- _What the exercise asks_
Leave out every picture, and return exactly the lines from the line containing "Where should I" through the end of the records below, both inclusive.

- _Material provided_
____

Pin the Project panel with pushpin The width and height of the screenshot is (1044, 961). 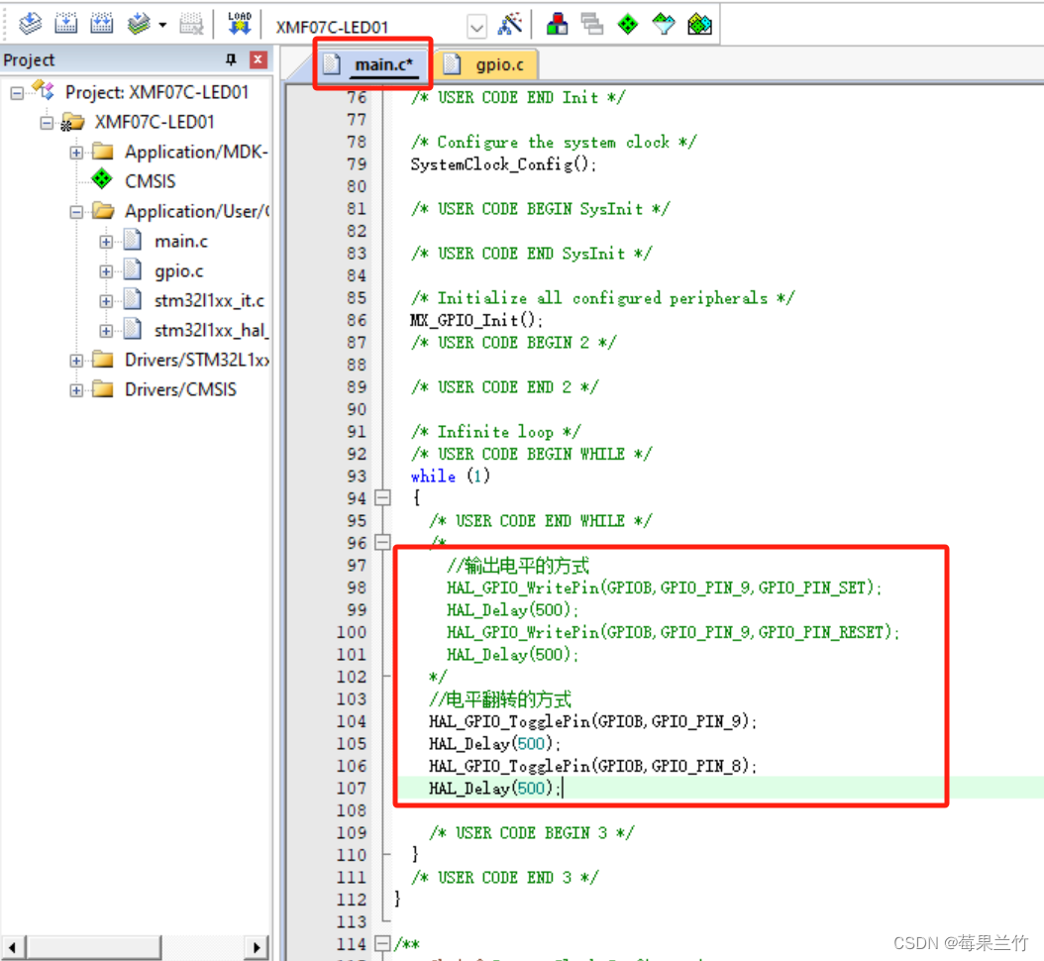230,59
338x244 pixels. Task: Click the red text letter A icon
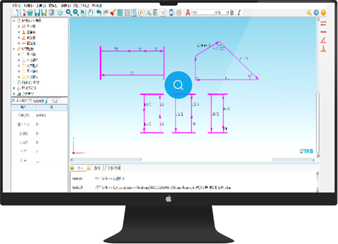[188, 12]
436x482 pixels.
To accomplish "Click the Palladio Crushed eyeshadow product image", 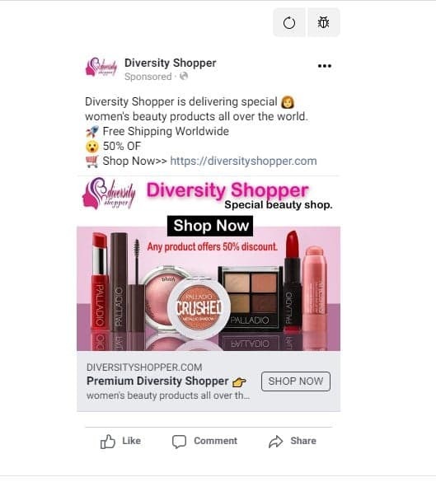I will (199, 307).
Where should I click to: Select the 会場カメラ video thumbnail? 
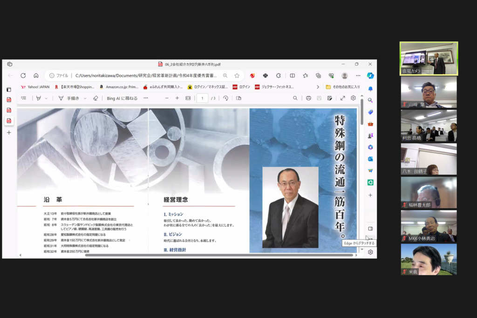click(429, 58)
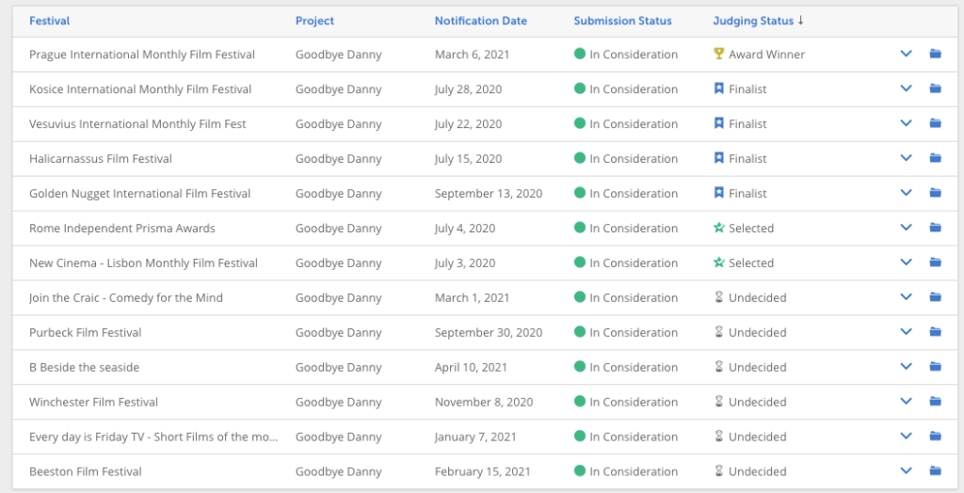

____

- _Response_
Where should I click to: Select the 会場カメラ video thumbnail? 
click(429, 58)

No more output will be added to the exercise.